L’India è stata uno dei primi grandi acquirenti di greggio saudita da una decina d’anni a questa parte, da quando le finanze saudite erano esauste e il paese minacciato dal fallimento. L’accordo militare saudita col è Pakistan tradizionale nemico dell’India, è un atto quasi ostile. Il Pakistan è anche sempre più, secondo New Delhi, un mandatario vassallo della Cina – malgrado le repressioni cinesi dell’islam.
Il presidente indiano Modi ha tentato ultimamente delle aperture verso la Cina, presenziando a Pechino alle celebrazioni cinesi della fine del secondo conflitto mondiale. Ma senza esito apparente: restano i problemi bilaterali, commerciali e territoriali (di confini sull’Himalaya), e l’alleanza di fatto di Pechino con il Pakistan - nata in chiave anti-indiana.

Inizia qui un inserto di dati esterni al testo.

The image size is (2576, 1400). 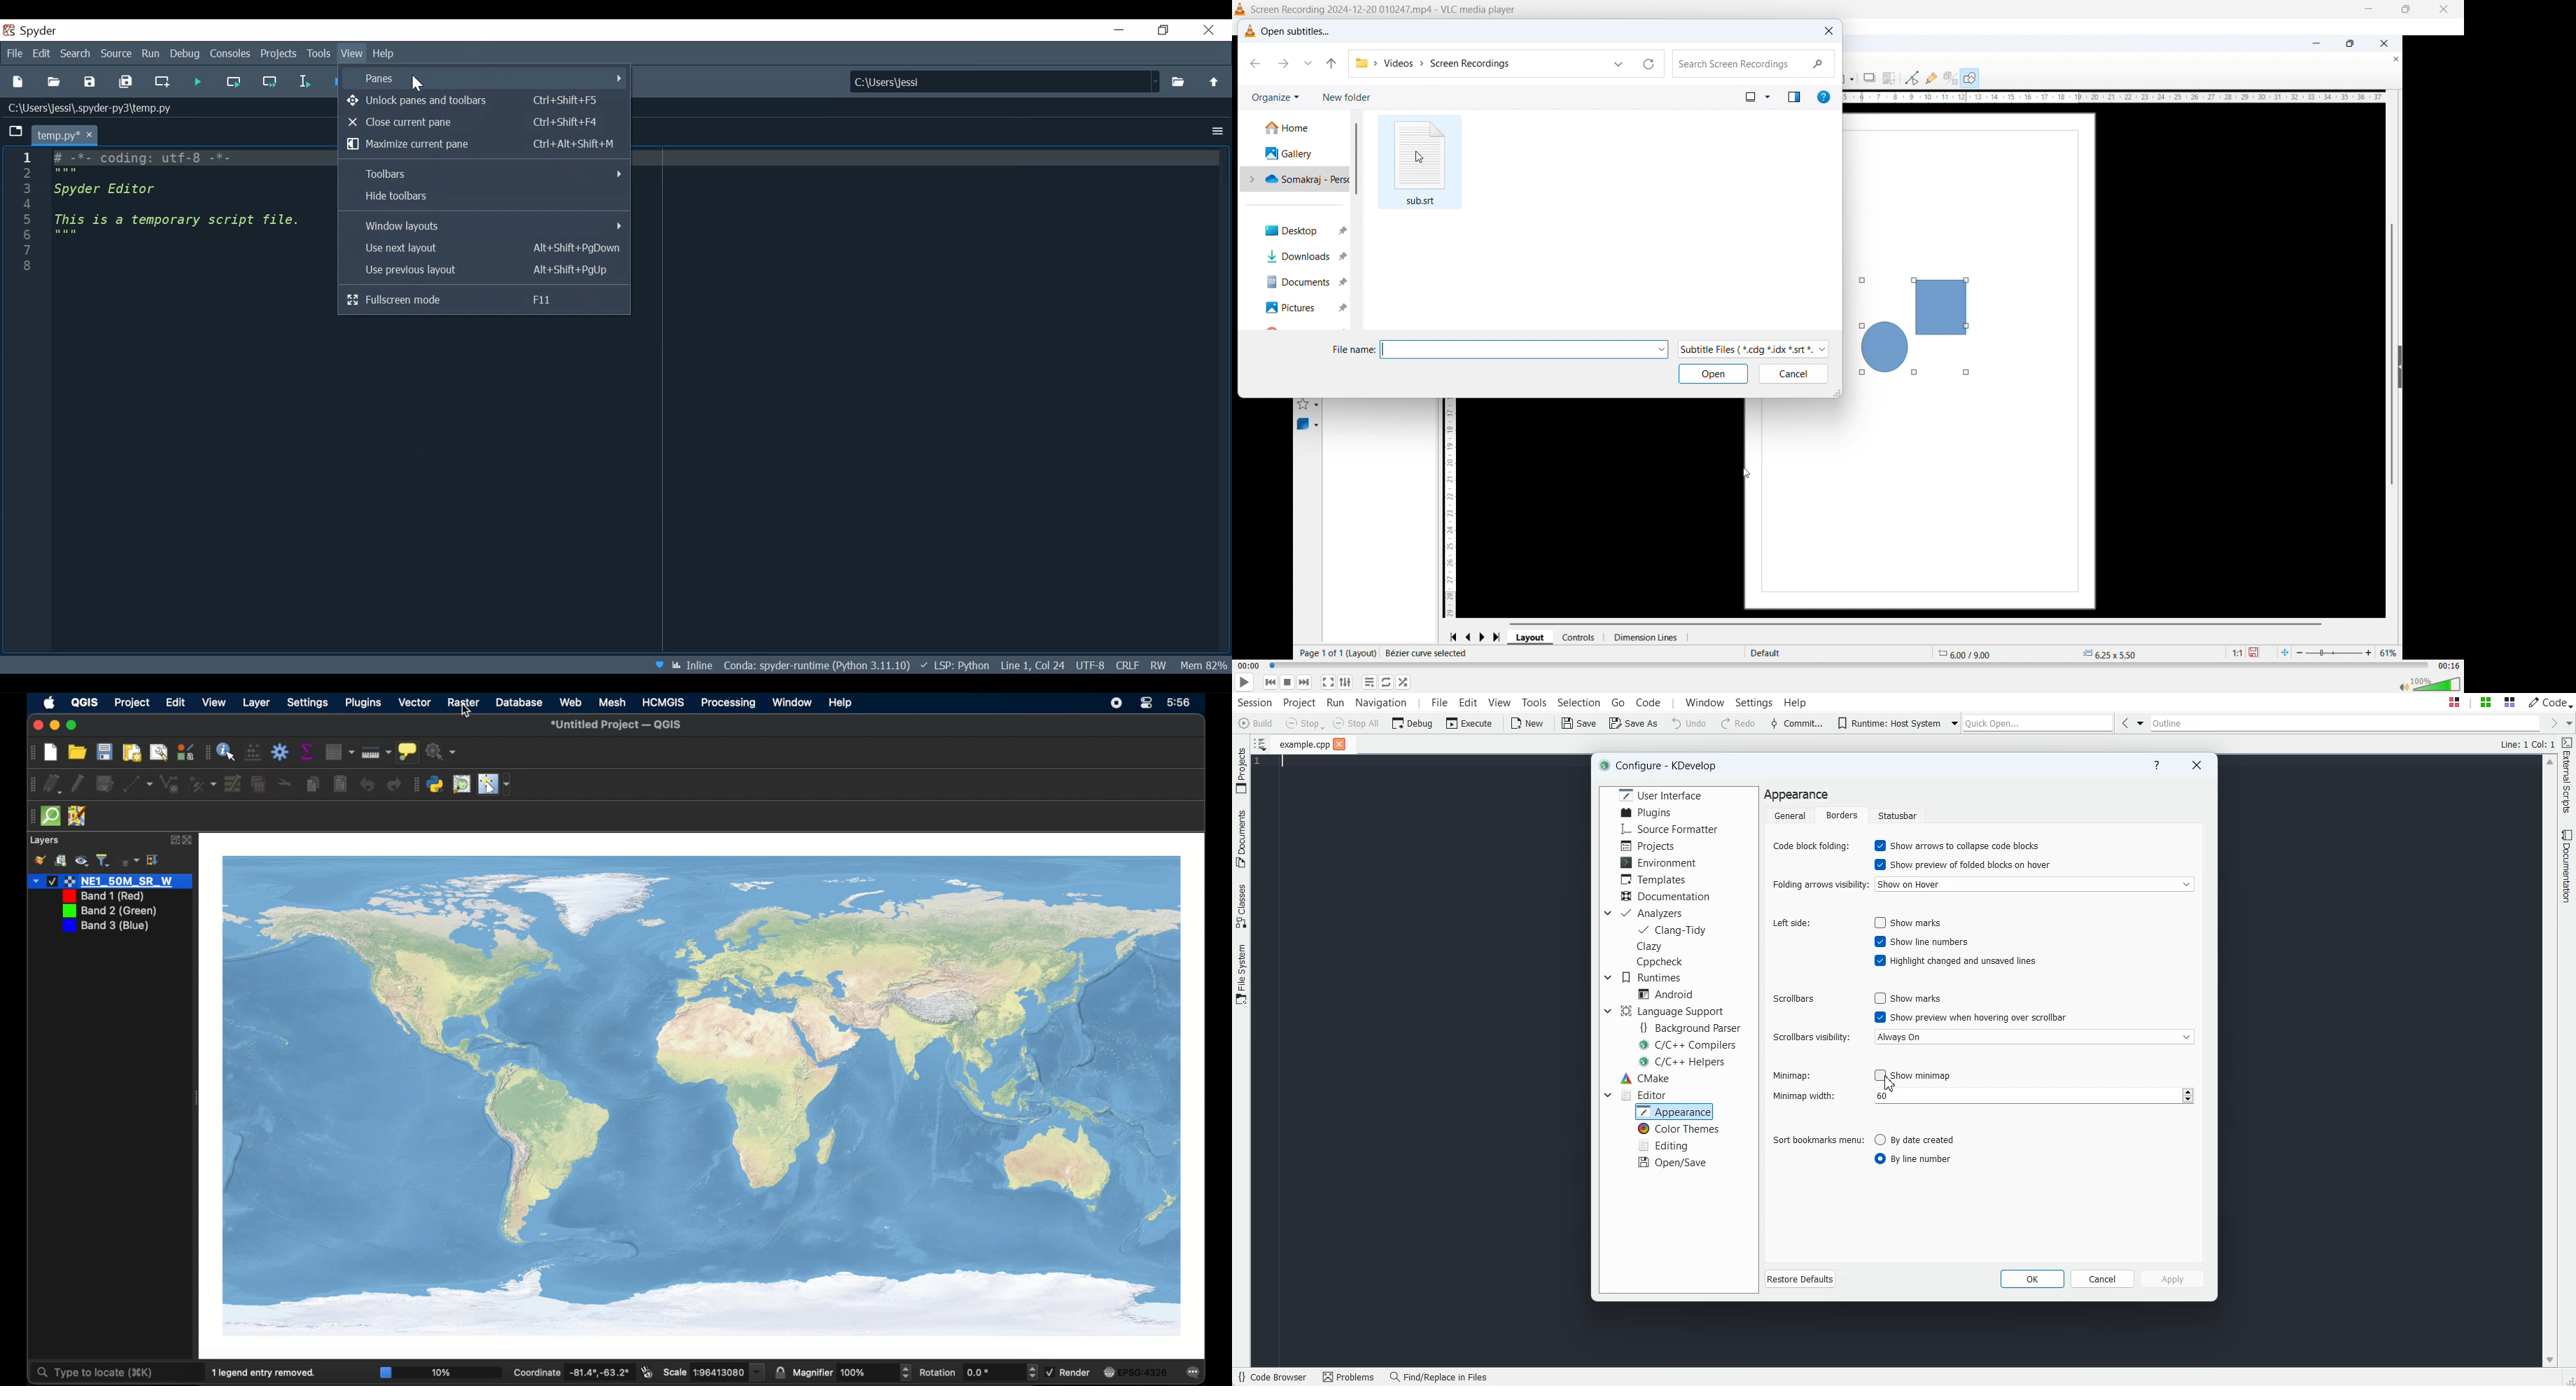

All’esame del letto, prima della laurea

Tra street food e aperitivi i soliti quattro amici studenti, cresciuti, universitari, e imbranati. Uno dei quali, che sta per laurearsi in Filosofia, non ha mai “avuto la ragazza”: vive nel culto della madre, morta giovane, in lite perpetua col padre amorevole, e sfidanzato. Finché la bella del liceo inavvicinabile non lo circuisce per sue piccole trame – come “uomo dello schermo” per poter uscire di notte col suo infrequentabile moroso. A causa del quale, per una serie buffissima di incastri, il giovane vergine finirà ai lavori socialmente utili. Dove uno degli “invisibili” (barboni) accuditi lo svezzerà ai segreti della vita, e un’agguerrita “Che Guevara”, ecologista irriducibile, gli scioglierà tutti i nodi. Anche quelli filosofici.
Un tentativo di rigenerare “La notte prima degli esami” vent’anni fa, le turbe e le trame post-adolescenziali – Nicolas Maupas, il protagonista, sembra un gemello di Vaporidis. Di uno specialista del genere, ma meno affilato – meno cattivo. Un bel ruolo – il folletto “invisibile” – per un invecchiato Francesco Salvi.